There’s no shortage of topics up for debate at this week’s G20 in Hamburg, but the annual summit— attended by Presidents Donald Trump, Vladimir Putin, Xi Jinping, Chancellor Angela Merkel and 16 other world leaders — will certainly focus on increasing threats from Russia and North Korea.

Let’s start with North Korea. As many were celebrating July 4th here in the States, North Korea decided to launch its most successful intercontinental ballistic missile to date. Think of the North Korean problem as a set of two dangerous streams of activity, moving rapidly toward each other. One stream represents the increasing range of their missiles, which are now verifiably in the 3,000 to 4,000 mile mark — probably far enough to strike the continental U.S.

The other stream represents North Korea’s efforts to produce reliable nuclear weapons, small enough to fit on the warheads of those ballistic missiles. Both the U.S. intelligence services and common sense tell us they are moving rapidly to accomplish this – and could do so in as little as 18 to 24 months. I wrote about this delicate situation in Bloomberg, which you can read here.

Over the past two decades, most diplomatic approaches, including negotiations, sanctions and trying to persuade China to rein in the Kim dynasty, have failed to provide significant results. I appeared on MSNBC’s Morning Joe to talk about North Korea earlier this week. You can watch the interview below:

President Trump might consider a military ‘first strike’ under the doctrine of pre-emptive attack. But our President must also consider the downsides of using force, including the idea of regime change. Regime change, while tempting, would almost certainly trigger a nuclear response from North Korea – the very thing we’re working to avoid. Below, you can watch my interview on this concept on NBC Nightly News:

Not to be forgotten, leaders at the G-20 will have to address Russian aggression towards the West and its NATO allies.
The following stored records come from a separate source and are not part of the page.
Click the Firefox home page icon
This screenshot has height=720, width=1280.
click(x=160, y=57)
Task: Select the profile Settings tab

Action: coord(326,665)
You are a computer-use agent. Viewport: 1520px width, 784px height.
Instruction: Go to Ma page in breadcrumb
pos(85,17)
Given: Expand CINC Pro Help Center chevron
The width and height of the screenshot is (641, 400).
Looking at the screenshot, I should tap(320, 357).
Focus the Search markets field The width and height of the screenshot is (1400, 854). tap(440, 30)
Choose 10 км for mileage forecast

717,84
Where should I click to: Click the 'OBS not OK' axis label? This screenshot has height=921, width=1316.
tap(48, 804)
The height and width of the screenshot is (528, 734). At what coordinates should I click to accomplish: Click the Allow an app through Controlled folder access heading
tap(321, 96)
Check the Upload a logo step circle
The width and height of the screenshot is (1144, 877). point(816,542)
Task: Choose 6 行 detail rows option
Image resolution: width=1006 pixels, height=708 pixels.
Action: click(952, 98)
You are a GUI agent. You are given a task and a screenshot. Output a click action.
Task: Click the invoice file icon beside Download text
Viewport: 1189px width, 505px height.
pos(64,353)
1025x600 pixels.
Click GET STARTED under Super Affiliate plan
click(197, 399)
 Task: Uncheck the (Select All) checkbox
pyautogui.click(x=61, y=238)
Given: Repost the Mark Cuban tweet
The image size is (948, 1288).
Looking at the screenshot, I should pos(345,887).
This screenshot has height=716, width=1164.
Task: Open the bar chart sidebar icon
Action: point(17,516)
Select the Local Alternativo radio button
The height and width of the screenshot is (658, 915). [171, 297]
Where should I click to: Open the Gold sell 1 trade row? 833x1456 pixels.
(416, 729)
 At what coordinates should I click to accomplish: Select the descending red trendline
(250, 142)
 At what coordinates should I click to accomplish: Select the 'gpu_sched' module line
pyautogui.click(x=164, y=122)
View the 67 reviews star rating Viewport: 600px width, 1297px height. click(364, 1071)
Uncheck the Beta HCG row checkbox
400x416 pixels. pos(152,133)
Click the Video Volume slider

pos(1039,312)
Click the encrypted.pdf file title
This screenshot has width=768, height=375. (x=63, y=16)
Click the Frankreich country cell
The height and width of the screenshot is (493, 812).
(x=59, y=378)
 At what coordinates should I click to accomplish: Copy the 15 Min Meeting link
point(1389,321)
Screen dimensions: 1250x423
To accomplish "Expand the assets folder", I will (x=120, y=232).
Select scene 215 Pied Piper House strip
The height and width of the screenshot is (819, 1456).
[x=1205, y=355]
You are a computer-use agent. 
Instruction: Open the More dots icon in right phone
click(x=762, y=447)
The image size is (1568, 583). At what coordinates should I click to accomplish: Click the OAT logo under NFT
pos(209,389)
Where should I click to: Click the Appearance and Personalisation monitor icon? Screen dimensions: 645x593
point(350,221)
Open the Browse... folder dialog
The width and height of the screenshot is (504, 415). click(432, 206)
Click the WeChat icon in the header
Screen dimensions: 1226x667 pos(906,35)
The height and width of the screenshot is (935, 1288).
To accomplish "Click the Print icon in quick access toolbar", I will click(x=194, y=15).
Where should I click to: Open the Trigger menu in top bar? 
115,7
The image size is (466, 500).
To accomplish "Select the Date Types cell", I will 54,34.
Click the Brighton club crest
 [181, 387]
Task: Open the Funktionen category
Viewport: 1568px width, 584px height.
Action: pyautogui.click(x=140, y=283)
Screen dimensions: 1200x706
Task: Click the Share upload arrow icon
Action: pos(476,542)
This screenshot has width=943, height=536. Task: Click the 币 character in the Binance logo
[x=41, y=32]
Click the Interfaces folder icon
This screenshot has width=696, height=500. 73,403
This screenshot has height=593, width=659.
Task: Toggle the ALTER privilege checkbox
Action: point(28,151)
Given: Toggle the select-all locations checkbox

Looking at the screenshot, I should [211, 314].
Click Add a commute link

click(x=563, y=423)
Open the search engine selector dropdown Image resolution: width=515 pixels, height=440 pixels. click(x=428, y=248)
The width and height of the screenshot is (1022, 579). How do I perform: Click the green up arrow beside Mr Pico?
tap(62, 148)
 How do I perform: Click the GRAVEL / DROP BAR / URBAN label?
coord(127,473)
On Friday, President Trump met with President Putin and had a long list of grievances he could present: meddling in the U.S. election, the annexation of Crimea, the buzzing of NATO ships in international waters – just to name a few.

But just how does one negotiate with Vladimir Putin? I have a few suggestions:

  • Begin by understanding the Russian worldview. Russians see themselves as a powerful empire of enormous physical size and with a distinct culture.
  • Accept the supremacy of Putin. Russia has always followed the “strong man” approach.
  • Prepare for a long and difficult process. No matter the level or significance of the issue over which we negotiate, Russians will make it hard.
  • Sharpen your logic. Russians value logic and direct exchanges and quickly become frustrated when confronted with emotional approaches to negotiating.
  • Wait for it. Russians often think silently before jumping to answer a question or formulate a thought. Avoid the Western tendency to rush the conversation forward.
  • Don’t overlook the personal. Despite all the points above, personal relationships can be important to Russians.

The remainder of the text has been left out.